Ejercicio y supervivencia al cáncer: cuánto duran los beneficios físicos

Ejercicio en Patologías Crónicas

El estudio analiza la persistencia de los beneficios derivados de programas estructurados de ejercicio físico en personas supervivientes de cáncer, un grupo que con frecuencia presenta limitaciones funcionales duraderas incluso años después del tratamiento. Estas alteraciones afectan la capacidad cardiorrespiratoria, la fuerza muscular y la movilidad, comprometiendo actividades cotidianas, la calidad de vida y, en muchos casos, el pronóstico general de salud. Aunque existe evidencia sólida sobre los efectos positivos del ejercicio durante y después del tratamiento oncológico, todavía persistían dudas sobre cuánto tiempo se mantienen estos beneficios una vez finalizada la intervención supervisada.

La revisión incluyó ensayos clínicos aleatorizados realizados en distintos tipos de cáncer y en diferentes momentos del proceso terapéutico. En conjunto, los programas evaluados combinaron entrenamiento aeróbico y de fuerza, generalmente supervisados por especialistas, con una duración variable entre ocho semanas y un año. El objetivo principal fue determinar si las mejoras observadas inmediatamente después de las intervenciones se mantenían al menos tres meses después de finalizar el programa.

Los resultados mostraron que el ejercicio físico produjo mejoras significativas a corto plazo en la capacidad cardiorrespiratoria, la fuerza muscular y la capacidad para caminar. Sin embargo, al analizar los seguimientos posteriores, la mayoría de estos beneficios tendieron a disminuir progresivamente. La capacidad cardiorrespiratoria, medida mediante el consumo máximo de oxígeno, mostró una mejoría clara tras la intervención, pero esa ventaja se redujo con el tiempo y dejó de ser estadísticamente significativa en los seguimientos posteriores. Un patrón similar se observó en la fuerza muscular, tanto de miembros superiores como inferiores, donde las ganancias iniciales se atenuaron varios meses después de finalizar los programas.

La excepción más destacada fue la capacidad de marcha. La distancia recorrida en la prueba de caminata de seis minutos no solo mejoró tras las intervenciones, sino que se mantuvo relativamente estable durante el seguimiento. Este hallazgo sugiere que las actividades relacionadas con la marcha pueden integrarse más fácilmente en la vida diaria y sostenerse incluso sin supervisión continua. Además, caminar constituye una de las formas de actividad física más accesibles y preferidas por muchas personas supervivientes de cáncer, lo que podría explicar la persistencia de sus efectos positivos.

* **DATOS PROPORCIONADOS**
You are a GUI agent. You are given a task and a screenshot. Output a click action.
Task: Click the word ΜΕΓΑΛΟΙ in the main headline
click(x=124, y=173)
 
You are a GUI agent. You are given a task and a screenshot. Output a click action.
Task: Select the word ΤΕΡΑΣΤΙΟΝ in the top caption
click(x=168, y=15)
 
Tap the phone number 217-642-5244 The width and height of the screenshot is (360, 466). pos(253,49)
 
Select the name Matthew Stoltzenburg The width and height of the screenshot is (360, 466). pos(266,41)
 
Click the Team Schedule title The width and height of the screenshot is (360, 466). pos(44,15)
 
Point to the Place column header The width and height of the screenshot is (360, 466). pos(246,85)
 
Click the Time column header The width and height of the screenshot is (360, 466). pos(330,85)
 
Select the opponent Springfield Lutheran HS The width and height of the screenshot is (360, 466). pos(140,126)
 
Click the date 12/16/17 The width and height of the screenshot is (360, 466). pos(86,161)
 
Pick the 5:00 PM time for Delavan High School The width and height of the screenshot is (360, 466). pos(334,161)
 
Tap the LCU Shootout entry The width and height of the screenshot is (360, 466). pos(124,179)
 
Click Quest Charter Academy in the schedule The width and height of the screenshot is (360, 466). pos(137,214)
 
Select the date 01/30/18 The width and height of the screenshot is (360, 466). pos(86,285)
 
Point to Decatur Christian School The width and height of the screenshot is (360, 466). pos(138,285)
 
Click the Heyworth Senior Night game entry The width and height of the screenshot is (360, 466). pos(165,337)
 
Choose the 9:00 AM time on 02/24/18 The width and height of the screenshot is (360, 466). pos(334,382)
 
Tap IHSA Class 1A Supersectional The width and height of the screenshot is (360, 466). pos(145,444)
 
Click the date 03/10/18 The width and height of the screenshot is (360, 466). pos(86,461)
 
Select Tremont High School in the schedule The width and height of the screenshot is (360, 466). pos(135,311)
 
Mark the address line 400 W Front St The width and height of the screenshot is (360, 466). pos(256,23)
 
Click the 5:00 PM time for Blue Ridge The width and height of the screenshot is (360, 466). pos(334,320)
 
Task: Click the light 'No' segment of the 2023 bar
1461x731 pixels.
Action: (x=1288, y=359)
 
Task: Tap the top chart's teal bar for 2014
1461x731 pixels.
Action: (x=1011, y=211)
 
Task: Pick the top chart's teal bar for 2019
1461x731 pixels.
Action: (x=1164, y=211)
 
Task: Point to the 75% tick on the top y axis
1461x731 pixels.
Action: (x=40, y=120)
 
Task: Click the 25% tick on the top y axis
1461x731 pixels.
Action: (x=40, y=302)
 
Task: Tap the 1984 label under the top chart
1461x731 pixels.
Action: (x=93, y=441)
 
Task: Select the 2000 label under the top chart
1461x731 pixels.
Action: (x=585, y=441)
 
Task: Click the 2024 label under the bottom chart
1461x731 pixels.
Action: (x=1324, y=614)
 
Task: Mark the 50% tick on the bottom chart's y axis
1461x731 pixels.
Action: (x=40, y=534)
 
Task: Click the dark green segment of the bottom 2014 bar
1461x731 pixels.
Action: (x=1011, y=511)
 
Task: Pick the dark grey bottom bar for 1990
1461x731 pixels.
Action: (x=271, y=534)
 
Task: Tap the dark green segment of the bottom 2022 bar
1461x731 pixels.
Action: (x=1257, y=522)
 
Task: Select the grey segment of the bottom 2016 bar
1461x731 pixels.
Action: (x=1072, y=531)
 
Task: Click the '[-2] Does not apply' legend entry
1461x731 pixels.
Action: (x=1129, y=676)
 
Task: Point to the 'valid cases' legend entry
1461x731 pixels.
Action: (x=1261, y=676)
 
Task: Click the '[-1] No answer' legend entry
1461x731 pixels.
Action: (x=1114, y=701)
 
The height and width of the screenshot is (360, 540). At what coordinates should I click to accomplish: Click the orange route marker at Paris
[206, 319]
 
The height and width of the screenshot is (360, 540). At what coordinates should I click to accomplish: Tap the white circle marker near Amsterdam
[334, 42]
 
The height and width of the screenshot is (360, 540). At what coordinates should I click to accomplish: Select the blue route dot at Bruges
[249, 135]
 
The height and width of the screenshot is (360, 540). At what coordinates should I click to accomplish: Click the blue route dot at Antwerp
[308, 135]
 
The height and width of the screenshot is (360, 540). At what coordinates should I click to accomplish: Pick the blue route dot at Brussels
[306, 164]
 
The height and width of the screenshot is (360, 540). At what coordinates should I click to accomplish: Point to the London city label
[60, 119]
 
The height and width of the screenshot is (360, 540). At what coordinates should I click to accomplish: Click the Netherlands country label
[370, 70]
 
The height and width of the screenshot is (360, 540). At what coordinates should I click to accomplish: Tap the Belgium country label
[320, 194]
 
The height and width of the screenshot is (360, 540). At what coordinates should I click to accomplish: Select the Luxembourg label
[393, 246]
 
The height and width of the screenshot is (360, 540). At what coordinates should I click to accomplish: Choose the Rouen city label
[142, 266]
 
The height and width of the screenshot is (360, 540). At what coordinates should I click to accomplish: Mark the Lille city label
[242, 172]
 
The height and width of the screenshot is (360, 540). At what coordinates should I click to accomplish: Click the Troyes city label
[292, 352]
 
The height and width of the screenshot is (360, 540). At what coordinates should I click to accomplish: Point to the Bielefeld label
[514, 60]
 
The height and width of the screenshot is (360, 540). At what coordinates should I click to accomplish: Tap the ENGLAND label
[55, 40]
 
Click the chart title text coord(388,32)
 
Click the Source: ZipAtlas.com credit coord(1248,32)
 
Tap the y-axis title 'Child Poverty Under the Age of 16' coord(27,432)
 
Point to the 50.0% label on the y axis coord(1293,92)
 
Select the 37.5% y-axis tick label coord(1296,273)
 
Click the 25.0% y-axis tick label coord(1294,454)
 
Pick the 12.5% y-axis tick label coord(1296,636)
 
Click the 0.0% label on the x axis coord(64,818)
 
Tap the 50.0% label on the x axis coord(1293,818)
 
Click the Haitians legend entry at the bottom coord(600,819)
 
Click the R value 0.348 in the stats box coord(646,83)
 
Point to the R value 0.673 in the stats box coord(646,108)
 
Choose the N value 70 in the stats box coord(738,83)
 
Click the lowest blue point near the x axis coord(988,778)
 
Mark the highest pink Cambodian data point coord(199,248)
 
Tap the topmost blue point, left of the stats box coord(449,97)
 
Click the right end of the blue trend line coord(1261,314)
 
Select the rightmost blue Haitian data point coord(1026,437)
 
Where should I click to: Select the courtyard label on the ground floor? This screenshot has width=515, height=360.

* **REQUISITOS DE LAS TAREAS**
1. En el texto sobre ejercicio y cáncer, ¿qué capacidad física se mantuvo relativamente estable durante el seguimiento posterior a las intervenciones?
2. Por favor, prosigue el texto sobre ejercicio y cáncer a partir de su última oración.

* **RESPUESTAS DE LAS TAREAS**
1. La capacidad de marcha, medida por la distancia recorrida en la prueba de caminata de seis minutos.

2.
La discusión plantea que la pérdida gradual de beneficios puede explicarse por el fenómeno de “desentrenamiento”, ampliamente descrito en fisiología del ejercicio. Cuando cesa el estímulo estructurado y supervisado, las adaptaciones fisiológicas comienzan a disminuir progresivamente. En este contexto, muchos participantes redujeron su nivel de actividad física una vez concluidos los programas, e incluso algunos regresaron a niveles similares a los previos a la intervención. Esta dificultad para mantener hábitos activos de manera autónoma representa uno de los principales desafíos en la atención a largo plazo de las personas supervivientes de cáncer.

A partir de estos hallazgos, se destaca la necesidad de desarrollar estrategias que faciliten la continuidad del ejercicio después de los programas supervisados. Entre las posibles soluciones se proponen fases de transición progresiva hacia el ejercicio autónomo, sesiones de refuerzo periódicas y modelos de seguimiento menos intensivos pero sostenidos en el tiempo. También se subraya que la magnitud de las mejoras iniciales parece influir en la duración de los beneficios posteriores, lo que sugiere que programas más eficaces desde el inicio podrían favorecer una mayor persistencia de las adaptaciones físicas.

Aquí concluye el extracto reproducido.